▶ **Daftar Tugas**:
[a] Kembalikan bagian teks tentang perkembangan politik Indonesia dari "Manusia dalam kedudukannya" sampai "peristiwa politik tertentu." tanpa mengubah satu kata pun.
[b] Tuliskan lanjutan teks tentang perkembangan politik Indonesia, dimulai setelah kalimat terakhirnya.

▶ **Potongan Teks**:
"""

Search This Blog

Kamis, 06 Agustus 2015

Perkembangan Politik Indonesia

Manusia dalam kedudukannya sebagai makhluk sosial, senantiasa akan berinteraksi dengan manusia lain dalam upaya mewujudkan kebutuhan hidupnya. Kehidupan manusia di dalam masyarakat, memiliki peranan penting dalam sistem politik suatu negara. Setiap warga negara, dalam kesehariannya hampir selalu bersentuhan dengan aspek-aspek politik praktis baik yang bersimbol maupun tidak. Dalam proses pelaksanaannya dapat terjadi secara langsung atau tidak langsung dengan praktik-praktik politik. Jika secara tidak langsung, hal ini sebatas mendengar informasi, atau berita-berita tentang peristiwa politik yang terjadi. Dan jika seraca langsung, berarti orang tersebut terlibat dalam peristiwa politik tertentu.
Kehidupan politik yang merupakan bagian dari keseharian dalam interaksi antar warga negara dengan pemerintah, dan institusi-institusi di luar pemerintah (non-formal), telah menghasilkan dan membentuk variasi pendapat, pandangan dan pengetahuan tentang praktik-praktik perilaku politik dalam semua sistem politik. Oleh karena itu, seringkali kita bisa melihat dan mengukur pengetahuan-pengetahuan, perasaan dan sikap warga negara terhadap negaranya, pemerintahnya, pemimpin politik dan lain-lain.

"""

Item tersimpan dari sebuah koleksi:

"""

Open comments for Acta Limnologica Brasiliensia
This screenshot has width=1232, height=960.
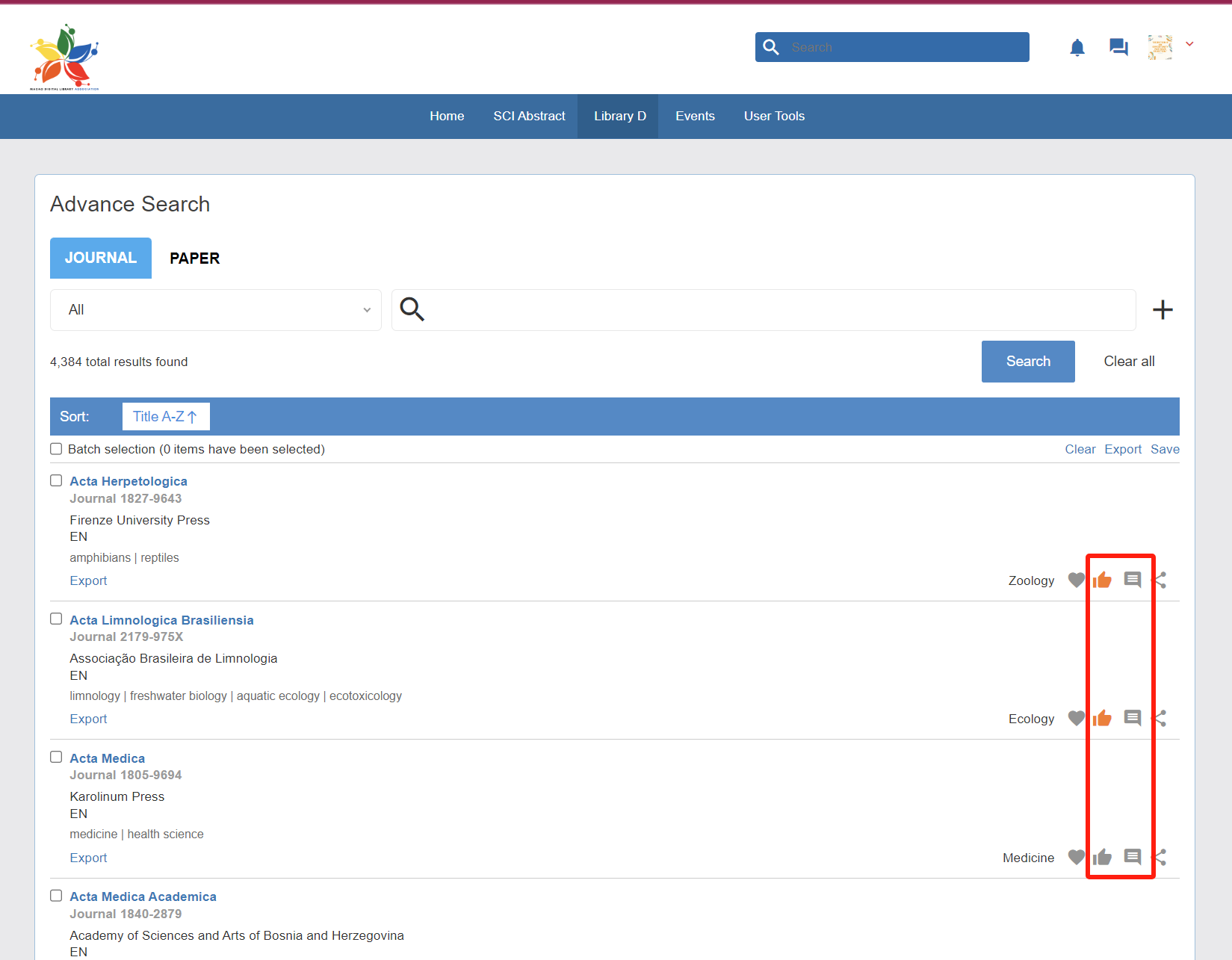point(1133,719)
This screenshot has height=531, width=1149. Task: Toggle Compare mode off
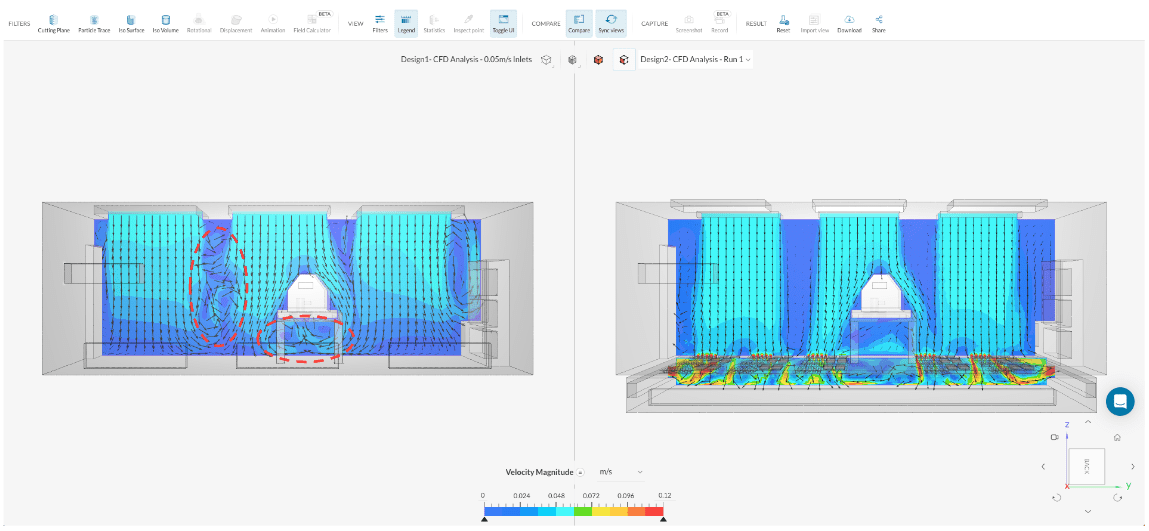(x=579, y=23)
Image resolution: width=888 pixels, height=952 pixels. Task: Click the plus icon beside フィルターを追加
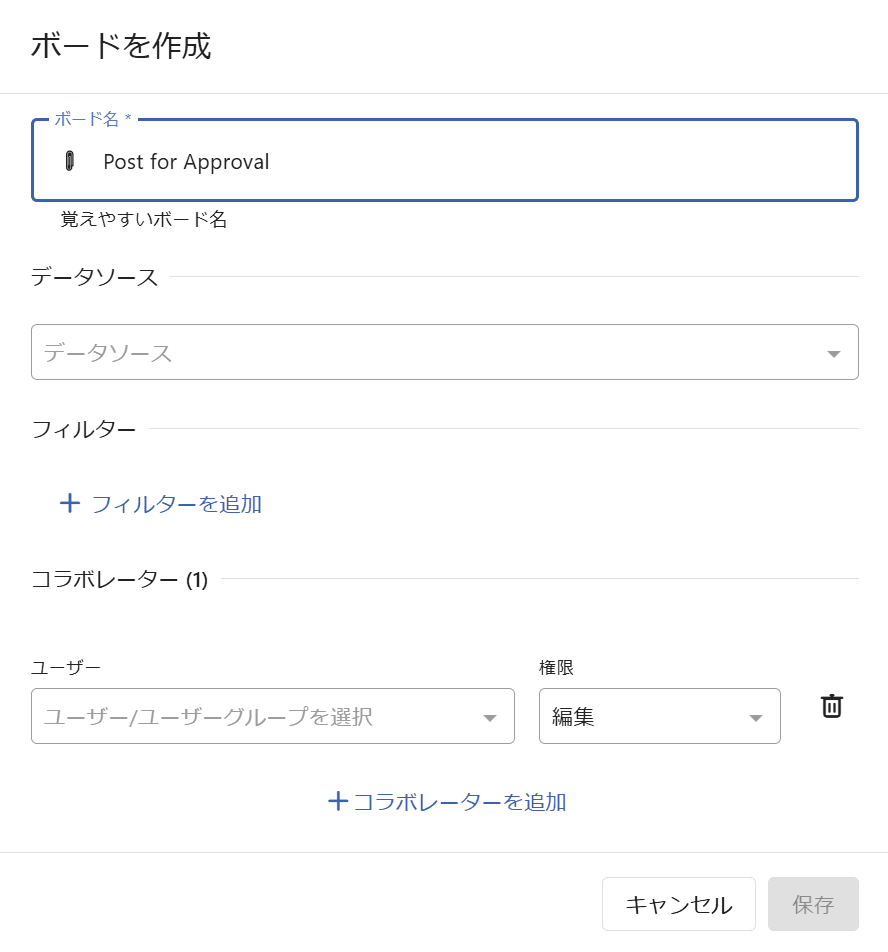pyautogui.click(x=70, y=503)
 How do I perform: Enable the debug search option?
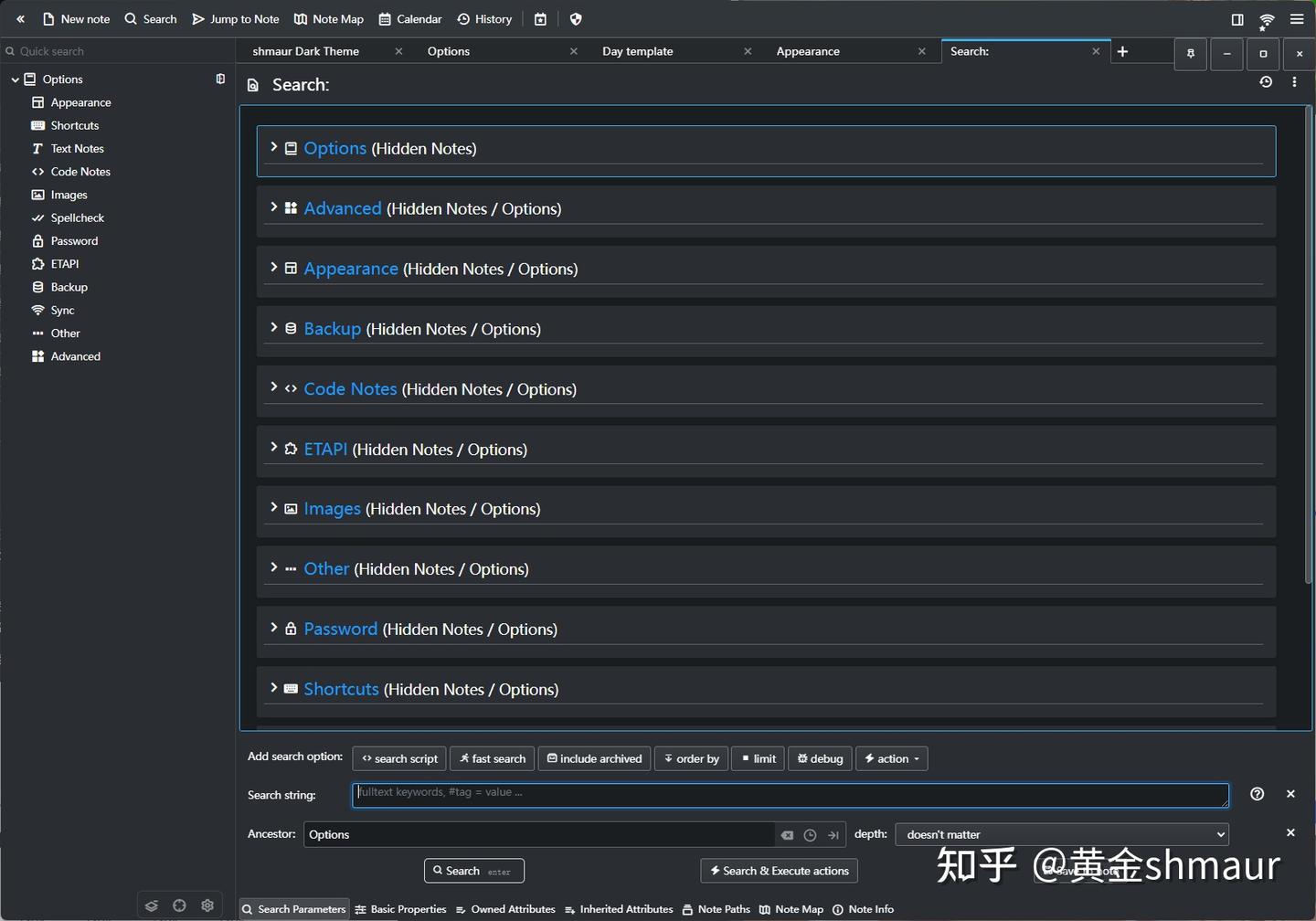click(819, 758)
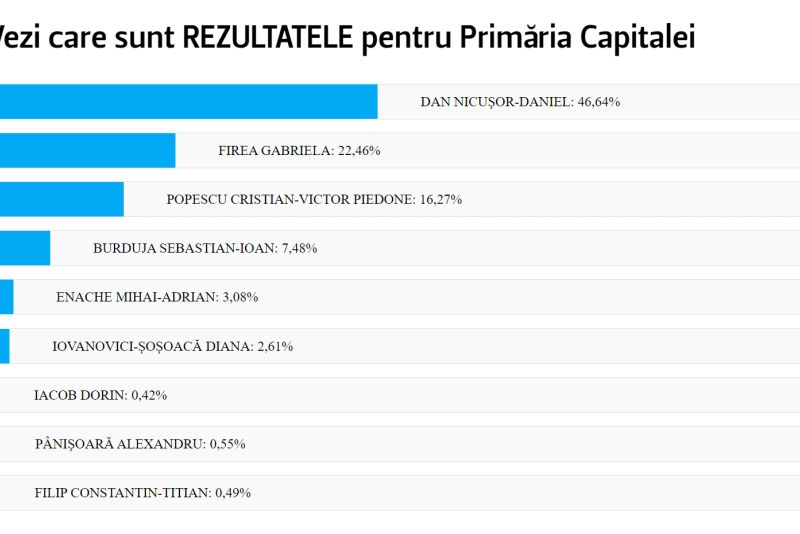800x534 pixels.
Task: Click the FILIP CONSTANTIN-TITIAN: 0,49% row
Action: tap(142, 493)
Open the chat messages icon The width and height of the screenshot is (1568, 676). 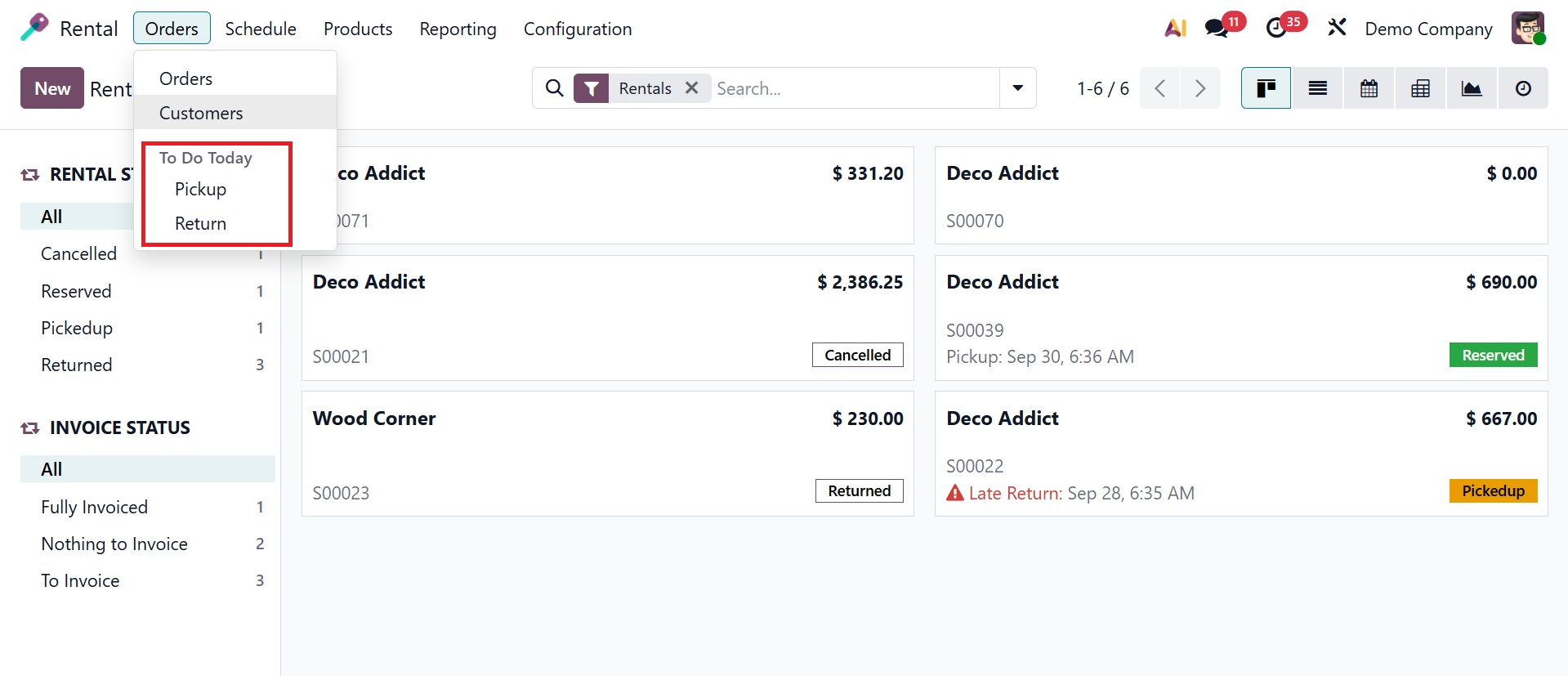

"""

▶ **Jawaban**:
[a]
Manusia dalam kedudukannya sebagai makhluk sosial, senantiasa akan berinteraksi dengan manusia lain dalam upaya mewujudkan kebutuhan hidupnya. Kehidupan manusia di dalam masyarakat, memiliki peranan penting dalam sistem politik suatu negara. Setiap warga negara, dalam kesehariannya hampir selalu bersentuhan dengan aspek-aspek politik praktis baik yang bersimbol maupun tidak. Dalam proses pelaksanaannya dapat terjadi secara langsung atau tidak langsung dengan praktik-praktik politik. Jika secara tidak langsung, hal ini sebatas mendengar informasi, atau berita-berita tentang peristiwa politik yang terjadi. Dan jika seraca langsung, berarti orang tersebut terlibat dalam peristiwa politik tertentu.

[b]
Secara etimologi kata “politik” masih berhubungan dengan polis, kebijakan. Kata “politis” berarti hal-hal yang berhubungan dengan politik. Kata “politisi” berarti orang-orang yang menekuni hal politik. Politik adalah seni dan ilmu untuk meraih kekuasaan secara konstitusional maupun nonkonstistuonal. Menurut Mohammad Mahfud MD, politik hukum adalah legal policy atau garis (kebijaksanaan) resmi tentang hukum yg akan diberlakukan baik dgn pembuatan hukum baru maupun dengan penggantian hukum lama, dalam rangka mencapai tujuan negara sedangkan menurut Satjipto Rahardjo politik hukum adalah aktivitas memilih dan cara yg hendak dipakai untuk mencapai suatu tujuan sosial dengan hukum tertentu di dalam masyarakat yg cakupannya meliputi jawaban atas beberapa pertanyaan mendasar, yaitu 1) tujuan apa yg hendak dicapai melalui sistem yg ada, 2)  cara-cara apa dan yang mana yg dirasa paling baik untuk dipakai dalam mencapai tujuan tersebut, 3) kapan waktunya dan melalui cara bagaimana hukum itu perlu diubah, 4) dapatkah suatu pola yg baku dan mapan dirumuskan utk membantu dlm memutuskan proses pemilihan tujuan serta cara-cara untuk mencapai tujuan tersebut dengan baik”.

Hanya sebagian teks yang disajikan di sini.